By Hazel Trice Edney(TriceEdneyWire.com) – It was a 1963 speech to teachers, in which African-American author, poet and activist James Baldwin said, “American history is longer, larger, more various, more beautiful, and more terrible than anything anyone has ever said about it.”
That pointed description is what came to the mind of Dr. Anthea Hartig, the Elizabeth MacMillan director of the Smithsonian’s National Museum of American History (NMAH), when discussing the extension of the exhibit of a sign to honor Emmett Till. That sign, in recent years, was riddled with 317 bullets, demonstrating America’s ongoing struggle with racism, hate and terrorism.
On display at the NMAH since Sept. 3 – now extended until Nov. 2 – the exhibit has been a stark reminder that America continues to harbor the same evils that caused the death of the 14-year-old Chicago teenager, who was mutilated by White supremacists in Mississippi on August 28, 1955. Hartig says the exhibit is part of the vision being established by Lonnie G. Bunch III, the Smithsonian’s first African-American secretary and the first African-American to lead the institution of 19 museums, founded in 1836.

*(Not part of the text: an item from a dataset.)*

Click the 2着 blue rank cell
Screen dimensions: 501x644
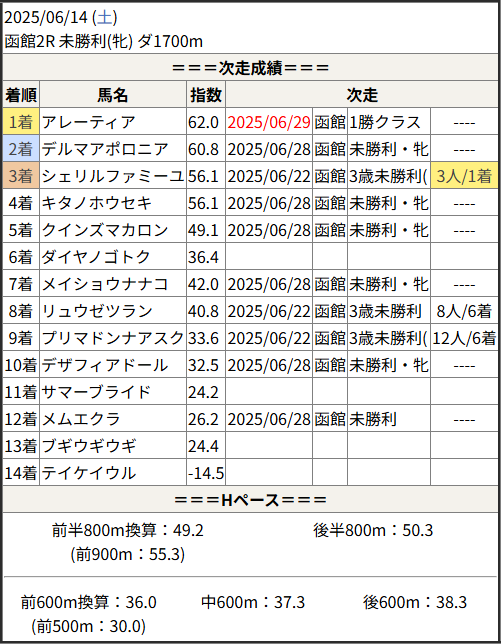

Bunch, also founding director of the Smithsonian’s National Museum of African-American History and Culture, started his career with the Smithsonian in the late 1970s. He grew into curation alongside other young Black scholars, who largely agreed with Baldwin’s view of American history, including Baldwin’s “Talk to Teachers” in 1963.
“So, I see this powerful through line as really picking up that mantel,” Hartig says in a recent interview with the Trice Edney News Wire; especially after the creation and opening of the National Museum of African-American History and Culture five years ago. “With our American History Museum’s new mission of empowering people to create a more just and compassionate future, I see kind of like the weave coming back – I hope – more wholistically into the American History Museum to represent all that the United States’ past is and all that it can teach us; and the lessons that we still need to learn, which I think are so powerfully and sadly and poignantly exemplified in the Riverside Marker.”
Starting in 2008, “the Emmett Till Memorial Commission erected nine historical markers to remember Till, but the signs have been stolen, riddled with bullets, or thrown in the river,” according to a news release from the museum. The display of the “defaced historical marker preserves the memory of Emmett Till while demonstrating the contested nature of racism’s violent legacy in America.”
The exhibit, “Reckoning with Remembrance: History, Injustice and the Murder of Emmett Till”, closes Nov. 2, but will return as part of the Museum’s offerings at a later date.
It remains in Flag Hall, a positioning which Hartig says speaks “very powerfully and viscerally to the fact that” Emmett Till and his enslaved descendants are just as important as the flag itself, which was sewn in part by an enslaved woman, Grace Wisher.
On Sept. 2, the eve of the start of the exhibit, Reverend Wheeler Parker, a civil rights activist and Till family member and Patrick Weems, executive director of the Emmett Till Interpretive Center in Money, Mississippi, teamed up with curators and officials from the Smithsonian to hold a conversation about the Emmett Till killing.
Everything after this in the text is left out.